During the storms of the Cultural Revolution in 1966/1967, Mildred had flashbacks to the hardships of the Japanese occupation. It seems impossible to believe it now, but she secured permission to take 25 of the children back to reside in the United Kingdom. Truly part of the Windrush Generation, although they flew in by BOAC 707 not an old cargo boat.
Valerie and Wendy, who had joined her in the last part of her time at High Rock then moved to establish the Home of Loving Faithfulness near Fanling which is still in existence today, looking after disabled children as ICC does in China. Their story is told in “Living Riches” by Linda Ball.
This history illustrates the incredible interlacing of individuals who have come to Hong Kong to help the disadvantaged; those left behind who cannot look after themselves. They were / are all driven by the fact that God sees value in single life. Sometimes death is a relief to those who are very ill, but many disadvantaged children have been given a second chance at a successful and independent life because of the faith of those pioneering individuals.
There are many breathless adventures of pioneers who came to this part of the world to support the people of China. Before Mildred, of course, came Gladys Aylwood, a British maid, who was rejected as a missionary, but eventually found her way to a children’s home in central China[2]. She was of course a contemporary of Eric Liddell, winner of a 1924 Olympic Gold Medal, and "Chariots of Fire" fame, who became a missionary and died in a Japanese concentration camp in China[3]. A century before such names as Hudson Taylor and Robert Morrison mobilised tens of thousands of people to help and support the poorest in China – and, yes, through that preach the Christian message. (You can read a lot more about these Christian adventurers under the "History" tab).

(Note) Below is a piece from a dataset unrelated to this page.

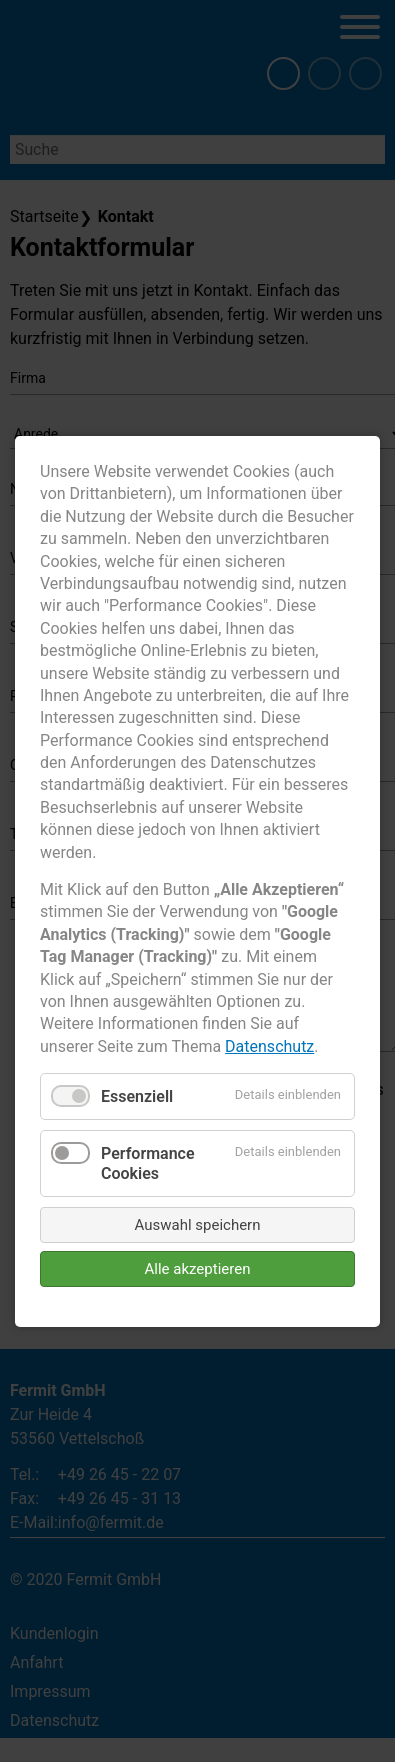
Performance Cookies (148, 1163)
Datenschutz (269, 1045)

After Mildred, came Wendy and Valerie and of course Jackie Pullinger, whose bestseller “Chasing the Dragon” was a model for this book. No book is unique…
And then David came to China, as told in “China’s Oasis”.
The will to survive throughout the generations is seen at many levels in the China Oasis story. The Christian family will continue to keep serving the weak from a position of strength. ICC is part of this process and people are continually being called to follow through not only it but also new missions that are being started all the time.
A new mission is like a small business. Some begin with just a couple of people and fades as the leaders retire and many fall by the wayside through dissent, persecution, mismanagement, or their work is just complete. Only a few NGO’s become as sustainable as ICC, dealing with an ongoing work.
ICC’s last quarter century is a reflection of how well David did in establishing and leading an organisation without any particular training, skill or knowledge. He was blessed with the talents that God had given him, the “luck” that he needed that we know as grace - and his faith in that God. His call to you is, “what are you going to do?”
Richard Harris
May 2018
[1] Those who have read China’s Oasis will find dramatic comparisons with Dawn Gage’s story – she lost out to a U.S. mission group who took over the funding of Living Stones village in the mid-2000’s.
[2] You will recall the film, the “The Inn of the Sixth Happiness” (starring Ingrid Bergman as Gladys).
[3] His story is recounted in Sally Magnusson’s book, “The Flying Scotsman”.